Isaías Ribeiro

Personal information
- Full name: Isaías Santos Ribeiro Filho
- Nickname: Samurai
- National team: Brazil
- Born: 17 March 2002 (age 24) Salvador, Bahia, Brazil

Sport
- Country: Brazil
- Sport: Boxing

Medal record
Men's amateur boxing
Representing Brazil
World Championships
| Silver medal – second place | 2025 Liverpool | 90 kg |

= Isaías Ribeiro =

Brazilian boxer (born 2002)

Isaías Santos Ribeiro Filho (born 17 March 2002) is a Brazilian boxer. His nickname is "Samurai".

== Career ==
At the 2021 AIBA Youth World Boxing Championships, he even won a medal for Brazil by defeating Ukrainian Illia Tohobytskyi in the quarterfinals. He won by a 3-2 decision and qualified for the semifinals.
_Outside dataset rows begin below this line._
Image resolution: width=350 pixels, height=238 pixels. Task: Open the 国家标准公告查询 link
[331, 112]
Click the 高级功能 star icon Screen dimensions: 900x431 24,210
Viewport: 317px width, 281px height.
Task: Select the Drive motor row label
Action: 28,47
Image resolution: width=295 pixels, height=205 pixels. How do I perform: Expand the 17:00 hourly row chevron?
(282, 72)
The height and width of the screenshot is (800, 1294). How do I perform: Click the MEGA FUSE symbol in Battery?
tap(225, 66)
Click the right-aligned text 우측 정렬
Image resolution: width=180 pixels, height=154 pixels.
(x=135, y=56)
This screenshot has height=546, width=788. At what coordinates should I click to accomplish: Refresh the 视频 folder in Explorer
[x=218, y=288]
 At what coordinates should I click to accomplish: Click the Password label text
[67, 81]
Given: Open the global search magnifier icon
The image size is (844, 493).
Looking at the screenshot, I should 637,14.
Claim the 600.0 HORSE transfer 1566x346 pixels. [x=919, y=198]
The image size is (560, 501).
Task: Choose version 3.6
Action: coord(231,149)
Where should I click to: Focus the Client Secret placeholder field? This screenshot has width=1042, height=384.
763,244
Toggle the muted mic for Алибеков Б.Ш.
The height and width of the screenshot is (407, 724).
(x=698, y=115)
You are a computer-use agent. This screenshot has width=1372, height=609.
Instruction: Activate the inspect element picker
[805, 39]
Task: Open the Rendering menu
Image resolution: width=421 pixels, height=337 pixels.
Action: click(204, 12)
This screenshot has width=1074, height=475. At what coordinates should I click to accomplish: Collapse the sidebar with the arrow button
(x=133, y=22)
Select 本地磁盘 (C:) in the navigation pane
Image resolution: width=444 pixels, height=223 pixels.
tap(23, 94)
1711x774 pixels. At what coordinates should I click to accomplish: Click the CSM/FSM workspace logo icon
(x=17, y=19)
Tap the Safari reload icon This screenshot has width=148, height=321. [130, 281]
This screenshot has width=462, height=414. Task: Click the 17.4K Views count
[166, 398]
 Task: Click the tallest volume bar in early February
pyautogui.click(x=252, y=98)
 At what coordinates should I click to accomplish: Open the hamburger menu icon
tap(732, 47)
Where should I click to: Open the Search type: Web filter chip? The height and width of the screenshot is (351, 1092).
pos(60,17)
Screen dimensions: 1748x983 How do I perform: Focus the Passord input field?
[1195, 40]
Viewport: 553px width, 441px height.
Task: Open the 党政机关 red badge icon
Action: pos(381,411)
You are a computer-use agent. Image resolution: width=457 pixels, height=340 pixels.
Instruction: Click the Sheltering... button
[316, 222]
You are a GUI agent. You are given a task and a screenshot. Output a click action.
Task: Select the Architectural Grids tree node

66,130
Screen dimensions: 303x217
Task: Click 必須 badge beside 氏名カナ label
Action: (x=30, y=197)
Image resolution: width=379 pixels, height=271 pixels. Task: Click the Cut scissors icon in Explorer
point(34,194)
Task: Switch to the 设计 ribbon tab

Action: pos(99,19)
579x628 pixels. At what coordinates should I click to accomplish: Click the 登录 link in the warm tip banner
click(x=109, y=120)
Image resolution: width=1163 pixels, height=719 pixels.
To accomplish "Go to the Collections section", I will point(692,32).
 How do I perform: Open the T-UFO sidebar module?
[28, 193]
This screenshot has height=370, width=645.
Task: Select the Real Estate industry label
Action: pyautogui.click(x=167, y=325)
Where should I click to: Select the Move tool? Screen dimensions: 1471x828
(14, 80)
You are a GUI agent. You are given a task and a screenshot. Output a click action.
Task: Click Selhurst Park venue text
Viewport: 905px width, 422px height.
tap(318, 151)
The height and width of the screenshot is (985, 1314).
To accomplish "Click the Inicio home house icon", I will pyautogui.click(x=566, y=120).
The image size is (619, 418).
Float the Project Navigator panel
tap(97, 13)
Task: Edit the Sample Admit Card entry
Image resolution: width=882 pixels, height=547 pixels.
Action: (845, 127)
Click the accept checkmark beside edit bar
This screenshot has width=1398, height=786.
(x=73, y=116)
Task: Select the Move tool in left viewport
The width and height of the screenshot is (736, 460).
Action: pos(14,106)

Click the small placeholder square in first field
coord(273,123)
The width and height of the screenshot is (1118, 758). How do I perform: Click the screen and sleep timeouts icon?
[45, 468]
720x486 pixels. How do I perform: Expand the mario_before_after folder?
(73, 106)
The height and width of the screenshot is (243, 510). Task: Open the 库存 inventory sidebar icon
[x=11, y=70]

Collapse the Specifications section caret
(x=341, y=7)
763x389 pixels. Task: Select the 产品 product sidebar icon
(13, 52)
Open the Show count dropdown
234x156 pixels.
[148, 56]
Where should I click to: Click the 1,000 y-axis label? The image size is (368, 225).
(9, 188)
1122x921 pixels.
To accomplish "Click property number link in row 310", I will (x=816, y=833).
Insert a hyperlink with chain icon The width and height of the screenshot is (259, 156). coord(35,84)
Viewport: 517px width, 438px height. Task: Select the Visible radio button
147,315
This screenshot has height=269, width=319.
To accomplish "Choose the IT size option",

But the European country appealed the result, and it was upheld by the International Amateur Boxing Association (Aiba), which eliminated the Brazilian.

At the adult 2021 AIBA World Boxing Championships, held in Belgrade, Serbia, in October 2021, he fell in the opening round of the competition.

In 2024, he was already a four-time Brazilian boxing champion in the 92 kg category.

At the 2025 World Boxing Championships, he won three fights, reaching the semi-finals and securing a medal. He also defeated Olympic medalist Loren Alfonso in the semifinals, and finished the competition with the silver medal.